Question may be too early...I'm watching the Janice Gunn DVD 1 for puppies and I can see why she does this for show dogs. She teaches them to look up at her arm while walking beside her and to actually look up at treats she holds to get them to mover their bodies different ways...

This is going to require me re-teaching Cannella quite a bit and I'm afraid of teaching her to jump up when I've gone to such great pains to teach her not too!

Is this neccessary for agility and targeting? Or is this more for showing?

thoughts?

Also, do most trainers drop food from their own mouths to the dog? This piece kind of grosses me out....

thanks! K


----------



## Megora (Jun 7, 2010)

If you are doing agility... you might not want her to be focused so deeply on you. It would be preferable that you can recall her attention and focus when needed, but otherwise... <- Hopefully agility peeps will check in here and let you know. 

Focus while playing in obedience, there are two ways to teach this (I do both):

1. The main thing is every time she looks up at you and offers that good behavior, you are FAST with the mark (clicker or "YES" word) and treats/reward/praise. And make sure you release her or are the one to look away.

With my guy he was a 9 week old puppy looking up at my face. And every time he did I was giving him the very excited "good watch" praise and quickly release him so he did not somehow learn that "watch" means looking up and looking away. So walking, around the house, wherever and anywhere - if he looked up at me right in the face, he was praised mightily.  

2. "Watch" is a sustained focus until you release the dog. You sit the dog in front of you and practice multiple mini sessions of "WATCH". You give the word and hold your dog's face in your hands, release and reward when you get at least 2 seconds steady eyecontact. You wean off the hands. As your dog is increasingly "clicking" as to what you want, you start lengthening the amount of time you hold that watch. Add 10 seconds at a time. Don't ask for an unreasonably long watch early on while you are teaching this. And don't ask for watch around distractions until you have build a very strong foundation and your dog understands what "watch" means. 

This is a very positive and GOOD exercise to do with your dog, but it can become "bad" very quickly - particularly if you are getting frustrated and harassing your dog to watch you. 

I don't add corrections (no, watch / pop correction) until the dog understands what the word means.

@treats in the mouth - I could never do this because of my hyperactive gag reflex.

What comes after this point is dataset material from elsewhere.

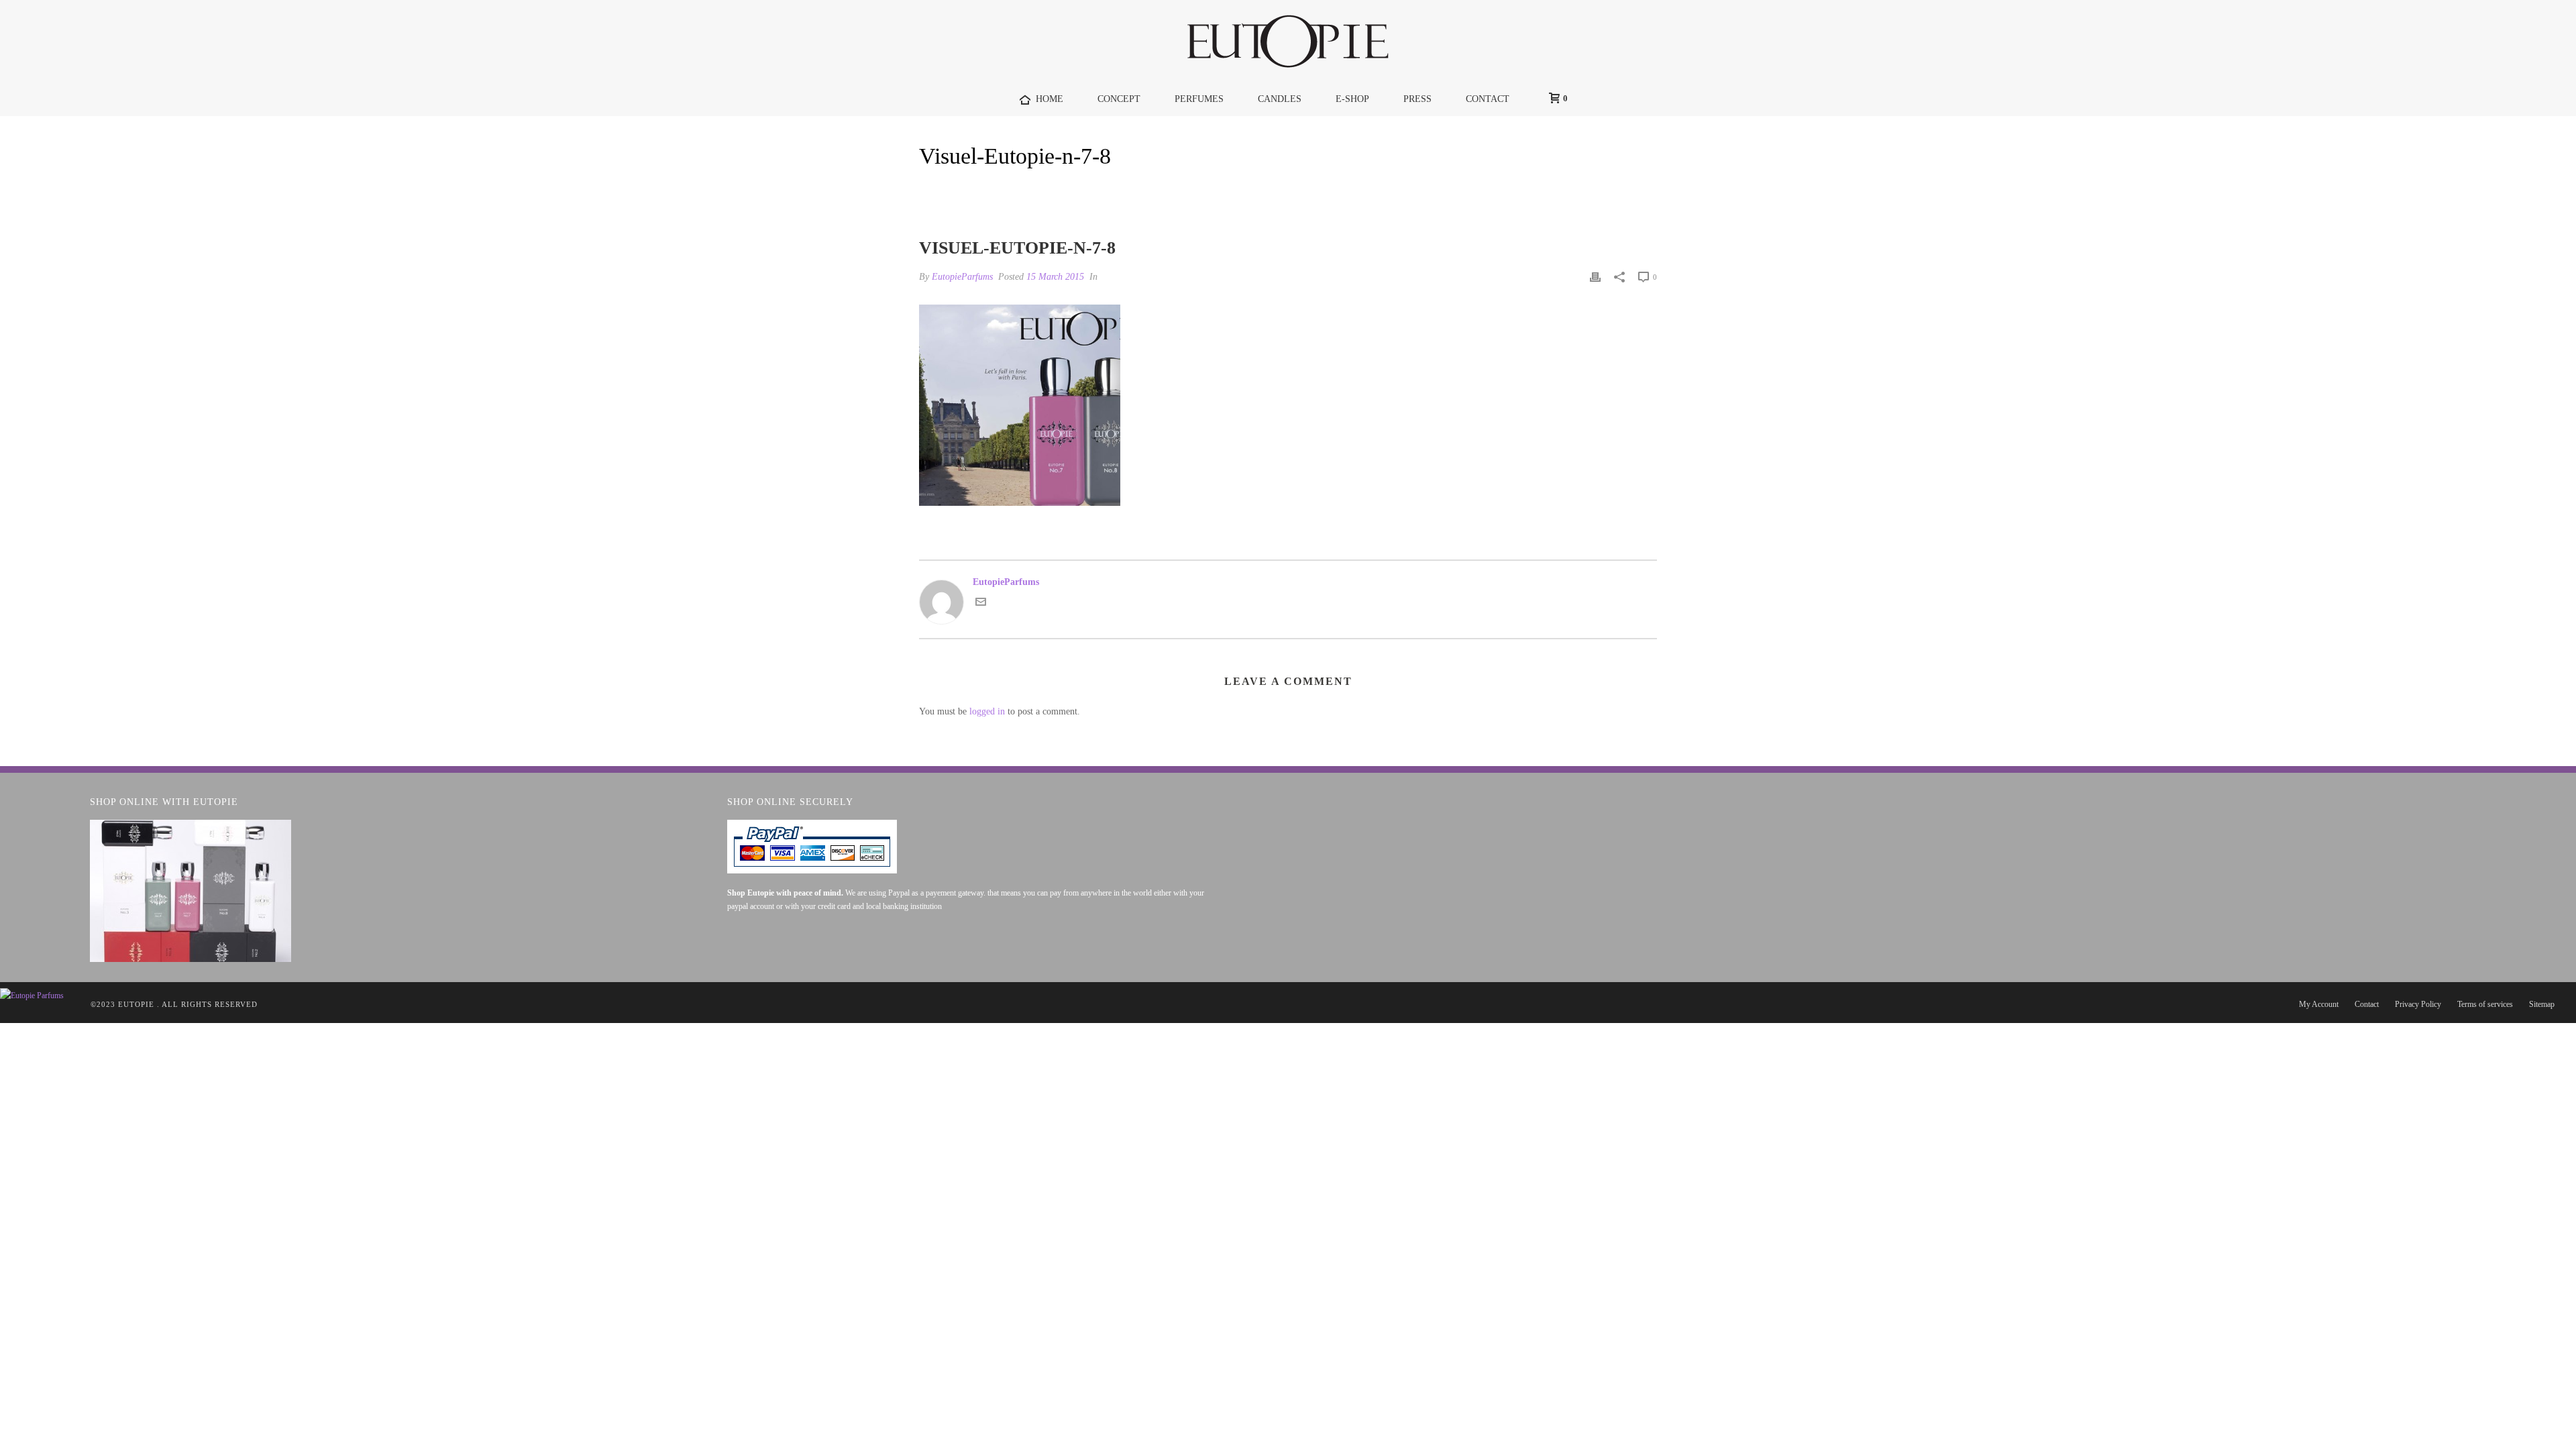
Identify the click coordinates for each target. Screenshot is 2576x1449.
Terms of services (2485, 1004)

But if you can, it shortens the amount of time that it takes to teach a solid moving watch.

You do have to somehow get the food up to your face though if you are using a lure method to teach this. Even if you are putting it in a bag around your neck, or pinning it to your shirt, or putting a pouch on your arm.


----------



## Angelina (Aug 11, 2011)

Thanks! She does know 'watch me' from our family dog classes and both dogs look in my eyes now. I think I'll continue watching the DVD but not teach anything from it yet..I have to piece together how it pertains to agility (if it does). Someone else mentioned a DVD for training for agility I'll try next (on my other thread from last week) but I'm am looking for more suggestions of training videos I can rent from bowwow.com

I imagine it is like horse training...review what everyone has to say and pick out those things that make sense to you...

thanks! K


----------